WORK REQUIRED:
Rewrite the lines starting at the one containing "Given: Select the XL size row label" and ending at the one containing "Viewport: 1413px width, 686px height.", swapping "row label" for "column header" and changing nothing else.

INFORMATION PROVIDED:
::::::::::
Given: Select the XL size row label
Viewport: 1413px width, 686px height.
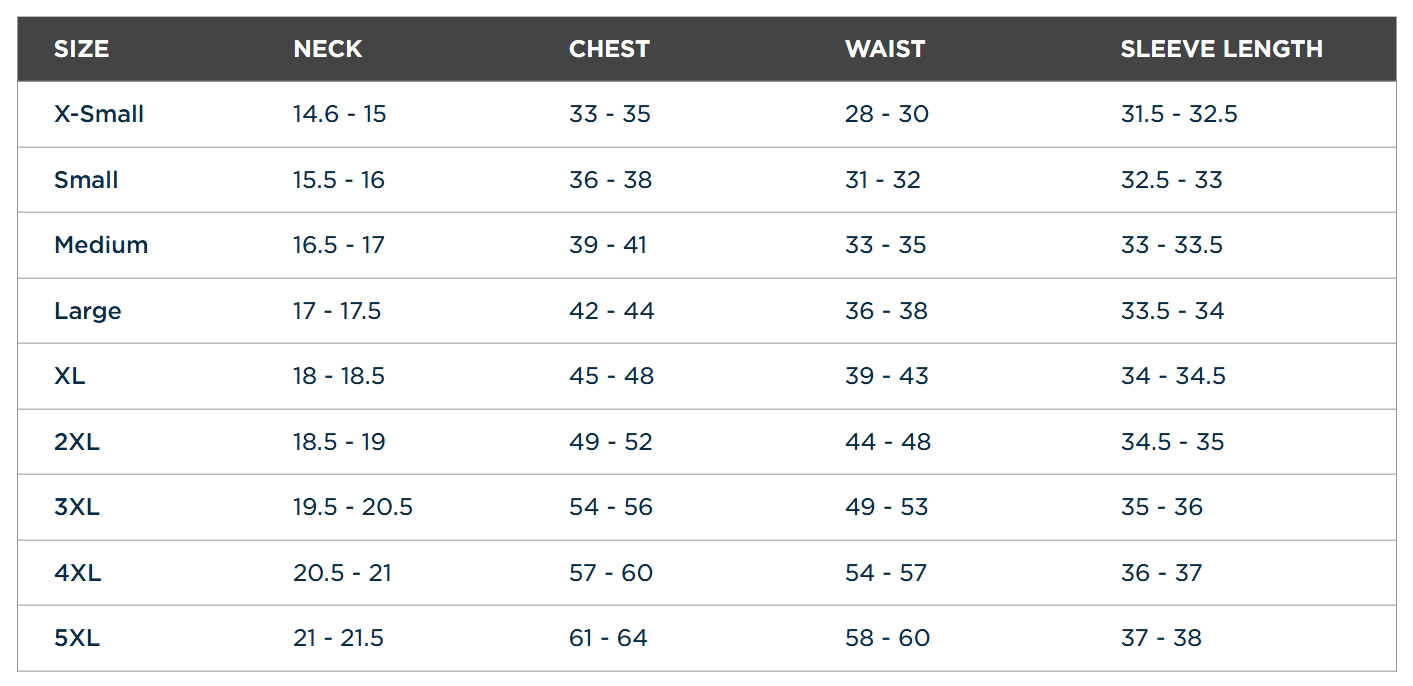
::::::::::
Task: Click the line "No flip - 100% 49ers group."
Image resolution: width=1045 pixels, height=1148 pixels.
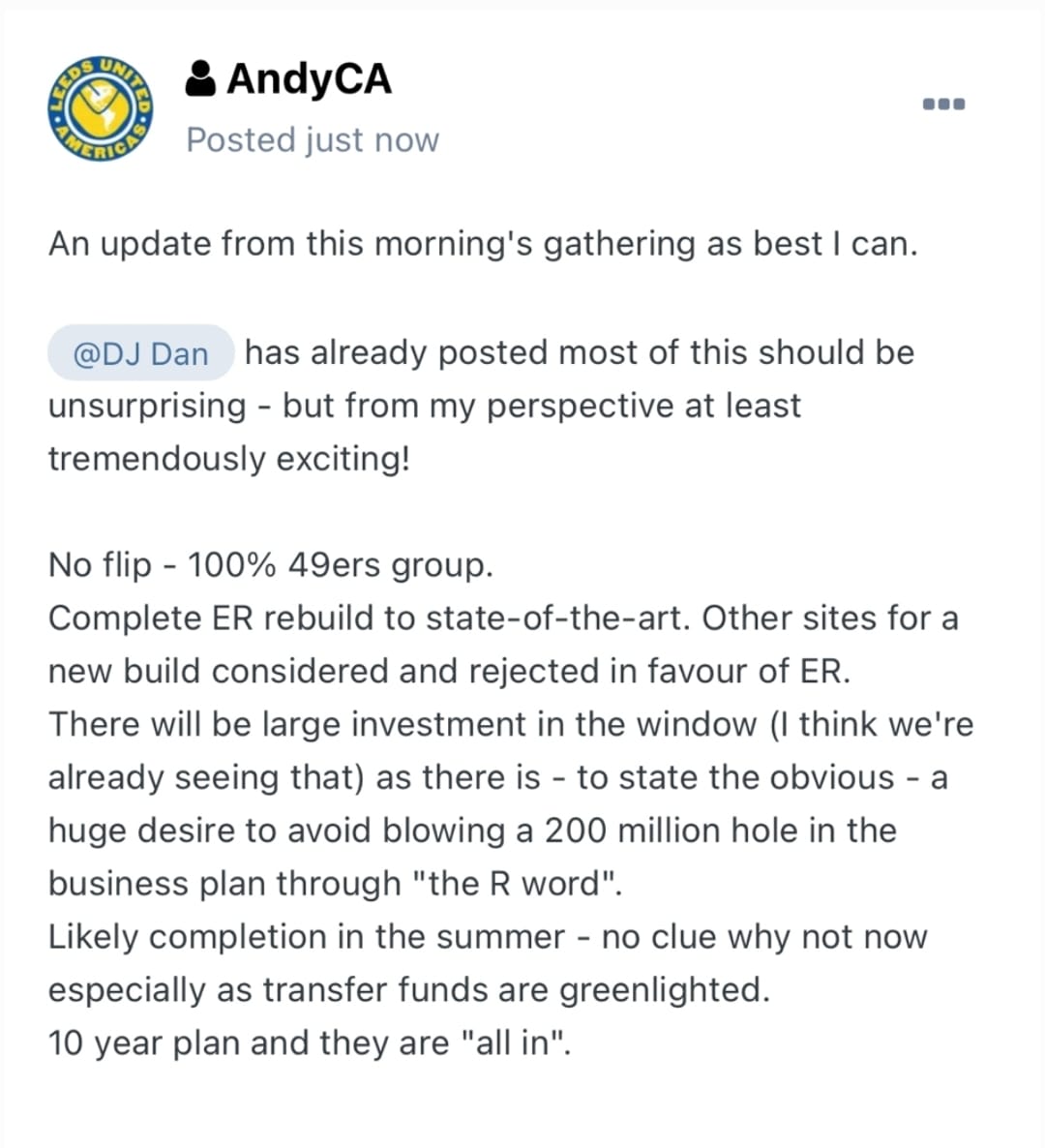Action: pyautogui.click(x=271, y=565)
::::::::::
WRITTEN ANSWER:
Given: Select the XL size column header
Viewport: 1413px width, 686px height.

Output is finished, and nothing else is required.